Wednesday, April 24, 2013

Another Round of South Texas Border Wall Condemnations is about to Begin

By Scott Nicol


If the Border Patrol knocks on your door you might want to have a lawyer present when you answer.

That is because Customs and Border Protection is gearing up for a fresh round of land condemnations to build border walls in Roma, Rio Grande City, and Los Ebanos.

According to documents obtained by the Sierra Club through a Freedom of Information Act request the new walls won’t just slice through farmland and wildlife refuges.  In Roma “up to 25 residences could be impacted.”  In Rio Grande City the wall’s route will take it through a nursing home, and “If the decision is made to buy the tract out in its entirety, the business will need to be relocated along with 64 residents, potentially up to 90 residents if at 100% capacity.  In Los Ebanos landowners who went through condemnation three years ago will be hauled into court again to have more of their property snatched away.

This new assault on border communities is the result of the US section of the International Boundary Water Commission’s (US IBWC) decision to allow border walls to go up in the Rio Grande floodplain.
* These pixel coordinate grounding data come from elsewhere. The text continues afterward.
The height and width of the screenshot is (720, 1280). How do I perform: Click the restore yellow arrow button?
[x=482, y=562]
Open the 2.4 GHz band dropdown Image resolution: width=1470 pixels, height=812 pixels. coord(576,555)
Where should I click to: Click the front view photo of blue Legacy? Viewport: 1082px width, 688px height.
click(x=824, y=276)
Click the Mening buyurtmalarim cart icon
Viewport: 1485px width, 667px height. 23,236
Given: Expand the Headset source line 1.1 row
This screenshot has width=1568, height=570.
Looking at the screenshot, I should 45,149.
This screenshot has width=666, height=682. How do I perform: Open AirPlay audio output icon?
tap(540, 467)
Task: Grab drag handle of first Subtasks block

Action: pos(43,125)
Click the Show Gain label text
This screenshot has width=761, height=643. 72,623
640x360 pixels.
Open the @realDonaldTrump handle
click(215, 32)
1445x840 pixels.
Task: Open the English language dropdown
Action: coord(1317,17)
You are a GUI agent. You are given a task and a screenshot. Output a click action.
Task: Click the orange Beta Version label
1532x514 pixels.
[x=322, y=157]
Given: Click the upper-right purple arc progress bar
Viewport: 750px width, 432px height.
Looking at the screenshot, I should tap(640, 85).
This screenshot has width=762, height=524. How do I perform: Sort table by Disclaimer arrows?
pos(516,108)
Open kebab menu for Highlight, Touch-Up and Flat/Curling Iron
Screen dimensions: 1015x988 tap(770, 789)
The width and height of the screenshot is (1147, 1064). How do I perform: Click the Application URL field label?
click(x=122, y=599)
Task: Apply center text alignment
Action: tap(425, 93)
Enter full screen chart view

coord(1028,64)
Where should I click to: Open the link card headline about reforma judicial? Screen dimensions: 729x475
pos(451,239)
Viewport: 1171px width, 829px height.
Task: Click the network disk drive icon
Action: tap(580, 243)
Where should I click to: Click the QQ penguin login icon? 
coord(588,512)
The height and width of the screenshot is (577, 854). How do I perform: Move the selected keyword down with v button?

When they were first proposed, along with the rest of South Texas’ border walls, US IBWC stated categorically that walls could not be erected in the floodplain because they posed an unacceptable flood risk to communities on both sides of the river.  Walls north of the river might deflect rising flood waters, worsening the damage to Mexican cities and possibly even pushing the river into a new channel, thereby changing the location of the international border.  For this reason walls in Cameron County were erected north of the flood control levees, and in Hidalgo County there were inserted into them.


 
The new walls will be identical to those built in Cameron County, using six inch wide steel posts that stand eighteen feet tall with four inch spaces in between.  In 2008 Baker Engineering looked at the impacts of this design placed in these locations, and estimated that during a flood the walls would clog with debris, limiting the ability of water to pass between the pillars.  In Roma they estimated an 85% blockage where the walls paralleled the river’s flow; in Rio Grande City a 67% blockage; and in Los Ebanos a 36% blockage.  Where the walls would be erected perpendicular to the flow Baker said CBP should assume that debris would cause the walls to be completely blocked.

In 2011 Customs and Border Protection paid Baker to look at the same wall design placed in the same location, and with no new evidence or explanation they came to a radically different conclusion.  Now A debris blockage of 10% was adopted where the fence is aligned parallel to the flow and 25% at locations where the fence is aligned perpendicular to the flow.”  Not surprisingly the model that this new estimate was plugged into concluded that walls in the floodplain would not deflect or dam flood water, since 75 -90% of the water would supposedly pass right through.


 
The US section of IBWC accepted this without question.  The Mexican section categorically rejected it. 

One would think that a bi-national organization would require agreement before permitting potentially dangerous projects.  Instead, the new border walls are going up.

In a presentation dated March 1, 2013, Customs and Border Protection laid out a timeline for the construction of these new walls:

Funds:  already received.

Achieve right of entry to survey property for wall construction:  60 days.

Initiate new acquisitions of property, through purchase or condemnation:  180 days.

So if you have property in the path of these walls, now is the time to call a lawyer.

And those lawyers are going to be very busy.  The “gang of eight” immigration bill includes $1.5 billion for new border walls. 

When Congress passed the Secure Fence Act in 2006 Customs and Border Protection walled off big portions of California, Arizona, and New Mexico.  There aren’t too many places outside of inaccessible mountains without walls up there.  What’s left is Texas. 

Unless the bill is changed and the walls are taken out Customs and Border Protection will start filling in the unwalled spaces between South Texas’ existing border walls.  The Lower Rio Grande Valley National Wildlife Refuge, and the endangered species that it protects, will be utterly decimated.  And every other landowner with property along the Rio Grande from Roma to Boca Chica will stand in turn before a federal judge, before watching construction crews wall off their land from the river. 

Some, like the 25 households in Roma or the senior citizens in Rio Grande City, may even see the their homes fall to these new border walls.